* EXERCISE PROMPT
Copy out each line of the listing below where the string "chart" appears.

*** EXCERPTED RECORDS

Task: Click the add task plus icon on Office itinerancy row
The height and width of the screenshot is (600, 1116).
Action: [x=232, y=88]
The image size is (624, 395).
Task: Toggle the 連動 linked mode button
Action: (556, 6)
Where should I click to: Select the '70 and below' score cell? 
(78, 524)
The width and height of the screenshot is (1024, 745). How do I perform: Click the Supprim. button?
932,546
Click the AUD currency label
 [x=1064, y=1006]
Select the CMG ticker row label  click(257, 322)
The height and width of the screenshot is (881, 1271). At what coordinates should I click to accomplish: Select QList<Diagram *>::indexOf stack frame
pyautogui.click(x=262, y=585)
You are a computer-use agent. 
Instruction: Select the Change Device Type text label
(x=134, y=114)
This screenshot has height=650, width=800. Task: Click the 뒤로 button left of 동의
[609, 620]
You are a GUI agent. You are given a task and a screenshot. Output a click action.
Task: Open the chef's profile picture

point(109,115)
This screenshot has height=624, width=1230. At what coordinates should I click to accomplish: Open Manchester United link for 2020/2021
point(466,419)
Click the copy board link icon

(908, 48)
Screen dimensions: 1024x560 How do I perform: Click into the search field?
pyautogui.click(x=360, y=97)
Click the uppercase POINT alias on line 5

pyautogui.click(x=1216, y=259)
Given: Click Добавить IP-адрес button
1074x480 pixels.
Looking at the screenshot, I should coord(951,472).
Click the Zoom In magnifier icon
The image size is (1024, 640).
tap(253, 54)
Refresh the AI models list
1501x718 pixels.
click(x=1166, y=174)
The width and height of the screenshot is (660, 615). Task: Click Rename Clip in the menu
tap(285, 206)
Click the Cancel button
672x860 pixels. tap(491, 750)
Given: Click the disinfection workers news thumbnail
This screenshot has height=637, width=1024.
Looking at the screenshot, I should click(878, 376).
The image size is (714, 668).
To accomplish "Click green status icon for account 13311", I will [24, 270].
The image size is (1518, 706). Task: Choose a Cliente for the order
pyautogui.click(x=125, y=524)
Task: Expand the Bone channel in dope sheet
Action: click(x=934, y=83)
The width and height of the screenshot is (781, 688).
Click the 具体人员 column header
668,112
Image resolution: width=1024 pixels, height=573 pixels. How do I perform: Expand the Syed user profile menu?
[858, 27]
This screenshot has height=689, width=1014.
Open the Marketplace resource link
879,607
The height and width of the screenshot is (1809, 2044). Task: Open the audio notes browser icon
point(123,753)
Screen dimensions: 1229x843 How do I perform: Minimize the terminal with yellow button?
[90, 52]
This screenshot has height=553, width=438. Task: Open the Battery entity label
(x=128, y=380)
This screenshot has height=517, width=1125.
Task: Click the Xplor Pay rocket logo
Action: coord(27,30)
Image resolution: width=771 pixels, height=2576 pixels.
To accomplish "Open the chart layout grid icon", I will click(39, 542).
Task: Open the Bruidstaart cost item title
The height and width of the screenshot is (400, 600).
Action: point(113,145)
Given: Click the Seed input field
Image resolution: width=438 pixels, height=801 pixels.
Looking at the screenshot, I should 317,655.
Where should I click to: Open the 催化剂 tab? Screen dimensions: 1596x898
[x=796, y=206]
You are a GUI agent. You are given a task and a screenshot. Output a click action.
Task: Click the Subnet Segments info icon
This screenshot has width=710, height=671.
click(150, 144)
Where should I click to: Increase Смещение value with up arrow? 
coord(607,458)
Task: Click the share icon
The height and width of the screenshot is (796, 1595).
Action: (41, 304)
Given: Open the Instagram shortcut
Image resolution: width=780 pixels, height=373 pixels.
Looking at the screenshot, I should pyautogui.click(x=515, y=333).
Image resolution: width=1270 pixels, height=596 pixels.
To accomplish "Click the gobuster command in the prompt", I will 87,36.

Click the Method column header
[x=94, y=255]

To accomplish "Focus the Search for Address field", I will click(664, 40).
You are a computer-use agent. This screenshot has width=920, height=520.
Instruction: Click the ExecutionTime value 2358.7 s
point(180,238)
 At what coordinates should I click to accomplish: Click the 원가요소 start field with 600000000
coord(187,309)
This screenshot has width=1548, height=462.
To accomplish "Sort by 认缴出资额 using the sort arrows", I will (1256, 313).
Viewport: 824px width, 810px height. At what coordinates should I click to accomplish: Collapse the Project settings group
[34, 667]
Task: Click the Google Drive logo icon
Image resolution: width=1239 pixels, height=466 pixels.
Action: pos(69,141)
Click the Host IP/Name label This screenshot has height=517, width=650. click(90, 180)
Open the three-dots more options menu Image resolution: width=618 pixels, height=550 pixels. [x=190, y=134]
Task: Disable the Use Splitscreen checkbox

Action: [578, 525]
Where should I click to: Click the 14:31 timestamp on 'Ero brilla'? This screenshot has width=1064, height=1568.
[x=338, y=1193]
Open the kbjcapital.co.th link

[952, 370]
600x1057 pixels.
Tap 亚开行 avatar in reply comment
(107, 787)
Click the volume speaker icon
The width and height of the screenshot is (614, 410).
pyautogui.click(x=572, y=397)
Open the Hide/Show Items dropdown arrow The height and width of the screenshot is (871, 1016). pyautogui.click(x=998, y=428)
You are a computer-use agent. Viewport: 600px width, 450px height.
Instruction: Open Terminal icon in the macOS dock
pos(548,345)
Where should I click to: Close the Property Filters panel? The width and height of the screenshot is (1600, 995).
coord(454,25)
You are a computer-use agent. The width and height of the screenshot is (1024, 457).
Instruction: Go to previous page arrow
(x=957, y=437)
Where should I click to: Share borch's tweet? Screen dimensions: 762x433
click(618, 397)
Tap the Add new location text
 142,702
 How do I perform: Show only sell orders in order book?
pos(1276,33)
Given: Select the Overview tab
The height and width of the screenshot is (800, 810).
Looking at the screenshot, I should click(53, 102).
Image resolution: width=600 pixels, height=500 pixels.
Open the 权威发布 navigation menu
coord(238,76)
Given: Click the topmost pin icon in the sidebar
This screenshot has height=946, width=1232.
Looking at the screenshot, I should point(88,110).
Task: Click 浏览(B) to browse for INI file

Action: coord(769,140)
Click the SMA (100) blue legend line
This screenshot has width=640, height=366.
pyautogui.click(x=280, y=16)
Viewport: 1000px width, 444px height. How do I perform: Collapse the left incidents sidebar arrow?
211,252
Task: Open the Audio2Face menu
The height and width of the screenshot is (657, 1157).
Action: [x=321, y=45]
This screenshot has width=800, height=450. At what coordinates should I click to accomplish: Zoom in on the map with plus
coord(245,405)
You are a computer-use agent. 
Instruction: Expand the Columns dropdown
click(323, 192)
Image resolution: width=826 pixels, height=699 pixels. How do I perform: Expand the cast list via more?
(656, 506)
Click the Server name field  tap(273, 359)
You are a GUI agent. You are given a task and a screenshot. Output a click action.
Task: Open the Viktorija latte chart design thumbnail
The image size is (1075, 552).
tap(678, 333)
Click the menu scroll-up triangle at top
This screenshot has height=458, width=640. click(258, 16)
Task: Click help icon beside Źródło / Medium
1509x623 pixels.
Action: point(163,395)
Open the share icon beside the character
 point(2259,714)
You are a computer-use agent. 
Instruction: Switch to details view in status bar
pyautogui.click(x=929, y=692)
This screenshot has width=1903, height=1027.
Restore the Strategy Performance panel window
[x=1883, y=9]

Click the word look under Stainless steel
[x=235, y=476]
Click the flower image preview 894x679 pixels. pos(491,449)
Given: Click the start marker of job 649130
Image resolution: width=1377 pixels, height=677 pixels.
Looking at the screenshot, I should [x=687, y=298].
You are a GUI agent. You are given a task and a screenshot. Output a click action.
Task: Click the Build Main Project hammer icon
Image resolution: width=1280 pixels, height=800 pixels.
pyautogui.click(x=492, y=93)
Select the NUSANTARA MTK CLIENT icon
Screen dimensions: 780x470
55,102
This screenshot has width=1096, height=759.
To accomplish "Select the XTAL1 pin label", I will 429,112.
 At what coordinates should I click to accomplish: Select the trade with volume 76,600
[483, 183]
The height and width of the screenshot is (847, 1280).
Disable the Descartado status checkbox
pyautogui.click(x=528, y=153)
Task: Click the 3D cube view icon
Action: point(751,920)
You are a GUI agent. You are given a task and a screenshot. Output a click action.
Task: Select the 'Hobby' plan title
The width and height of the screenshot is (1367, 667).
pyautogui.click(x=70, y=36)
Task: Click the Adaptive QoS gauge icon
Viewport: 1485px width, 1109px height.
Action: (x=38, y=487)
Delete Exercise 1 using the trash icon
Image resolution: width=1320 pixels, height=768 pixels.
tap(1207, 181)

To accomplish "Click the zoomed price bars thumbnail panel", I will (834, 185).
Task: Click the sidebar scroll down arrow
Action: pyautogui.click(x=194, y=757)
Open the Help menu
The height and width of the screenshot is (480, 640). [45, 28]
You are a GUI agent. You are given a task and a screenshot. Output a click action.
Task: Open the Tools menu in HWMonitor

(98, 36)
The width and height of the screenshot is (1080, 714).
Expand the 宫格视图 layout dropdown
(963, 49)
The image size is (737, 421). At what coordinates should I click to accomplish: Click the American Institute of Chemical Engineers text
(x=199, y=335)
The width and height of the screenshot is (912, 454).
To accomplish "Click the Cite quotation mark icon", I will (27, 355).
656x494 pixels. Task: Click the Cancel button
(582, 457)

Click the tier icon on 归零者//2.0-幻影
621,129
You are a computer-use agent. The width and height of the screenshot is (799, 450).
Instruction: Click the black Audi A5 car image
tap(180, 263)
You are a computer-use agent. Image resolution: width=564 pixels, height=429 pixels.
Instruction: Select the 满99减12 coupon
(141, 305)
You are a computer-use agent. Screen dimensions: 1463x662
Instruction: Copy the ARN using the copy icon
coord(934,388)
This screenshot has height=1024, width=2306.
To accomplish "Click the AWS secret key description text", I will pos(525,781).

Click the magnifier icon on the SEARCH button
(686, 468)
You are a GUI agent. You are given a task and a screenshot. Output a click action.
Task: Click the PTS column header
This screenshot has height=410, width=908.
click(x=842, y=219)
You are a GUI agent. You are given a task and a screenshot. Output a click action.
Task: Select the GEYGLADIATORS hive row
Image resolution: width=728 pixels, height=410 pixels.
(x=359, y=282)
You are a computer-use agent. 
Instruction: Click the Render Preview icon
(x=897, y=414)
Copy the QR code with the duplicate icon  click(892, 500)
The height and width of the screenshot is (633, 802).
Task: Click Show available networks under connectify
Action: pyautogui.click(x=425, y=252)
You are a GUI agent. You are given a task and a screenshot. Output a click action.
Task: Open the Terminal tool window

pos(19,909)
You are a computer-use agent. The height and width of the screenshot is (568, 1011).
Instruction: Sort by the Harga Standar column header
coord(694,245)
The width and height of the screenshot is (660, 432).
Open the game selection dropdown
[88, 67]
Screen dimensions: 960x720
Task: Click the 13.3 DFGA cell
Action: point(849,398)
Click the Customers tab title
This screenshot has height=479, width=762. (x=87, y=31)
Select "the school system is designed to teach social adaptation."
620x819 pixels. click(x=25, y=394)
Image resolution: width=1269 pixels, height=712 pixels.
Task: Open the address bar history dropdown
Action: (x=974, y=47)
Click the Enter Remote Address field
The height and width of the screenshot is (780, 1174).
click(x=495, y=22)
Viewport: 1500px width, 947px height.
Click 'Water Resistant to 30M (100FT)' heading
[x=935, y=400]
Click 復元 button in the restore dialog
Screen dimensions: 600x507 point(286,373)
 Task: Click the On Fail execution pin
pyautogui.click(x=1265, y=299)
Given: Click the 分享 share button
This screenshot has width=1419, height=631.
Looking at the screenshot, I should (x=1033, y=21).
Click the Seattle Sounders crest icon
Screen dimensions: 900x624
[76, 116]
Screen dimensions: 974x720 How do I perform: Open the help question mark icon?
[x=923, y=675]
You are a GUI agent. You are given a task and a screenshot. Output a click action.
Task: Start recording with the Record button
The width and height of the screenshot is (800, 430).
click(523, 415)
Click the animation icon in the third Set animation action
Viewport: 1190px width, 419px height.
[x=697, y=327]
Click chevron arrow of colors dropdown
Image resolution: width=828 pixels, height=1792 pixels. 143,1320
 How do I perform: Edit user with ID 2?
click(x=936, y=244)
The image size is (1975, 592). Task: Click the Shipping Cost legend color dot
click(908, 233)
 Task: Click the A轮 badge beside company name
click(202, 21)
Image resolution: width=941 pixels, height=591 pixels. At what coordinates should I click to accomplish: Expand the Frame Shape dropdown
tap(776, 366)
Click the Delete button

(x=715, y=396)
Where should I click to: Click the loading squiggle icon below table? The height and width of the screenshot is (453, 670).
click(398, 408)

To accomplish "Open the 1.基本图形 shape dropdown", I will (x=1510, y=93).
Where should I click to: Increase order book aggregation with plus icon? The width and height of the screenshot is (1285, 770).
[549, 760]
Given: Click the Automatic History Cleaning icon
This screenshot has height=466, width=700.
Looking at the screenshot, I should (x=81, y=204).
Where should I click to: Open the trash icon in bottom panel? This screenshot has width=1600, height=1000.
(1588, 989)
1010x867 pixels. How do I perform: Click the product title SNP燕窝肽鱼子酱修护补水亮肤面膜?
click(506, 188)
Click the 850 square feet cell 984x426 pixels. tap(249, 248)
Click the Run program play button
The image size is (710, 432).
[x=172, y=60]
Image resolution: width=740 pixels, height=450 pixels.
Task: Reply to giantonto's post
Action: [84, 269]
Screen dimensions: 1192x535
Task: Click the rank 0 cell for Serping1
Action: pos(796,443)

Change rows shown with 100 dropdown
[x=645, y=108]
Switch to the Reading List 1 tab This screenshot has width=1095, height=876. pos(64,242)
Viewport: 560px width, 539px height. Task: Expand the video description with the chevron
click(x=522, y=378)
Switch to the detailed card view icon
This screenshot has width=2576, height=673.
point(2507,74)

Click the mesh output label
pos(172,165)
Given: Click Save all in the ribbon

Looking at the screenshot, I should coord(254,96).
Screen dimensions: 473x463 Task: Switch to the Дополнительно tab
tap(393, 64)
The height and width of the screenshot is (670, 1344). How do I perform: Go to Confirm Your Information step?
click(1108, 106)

******

* SOLUTION FOR THIS PROBLEM
To accomplish "Open the chart layout grid icon", I will click(39, 542).
Task: Open the Viktorija latte chart design thumbnail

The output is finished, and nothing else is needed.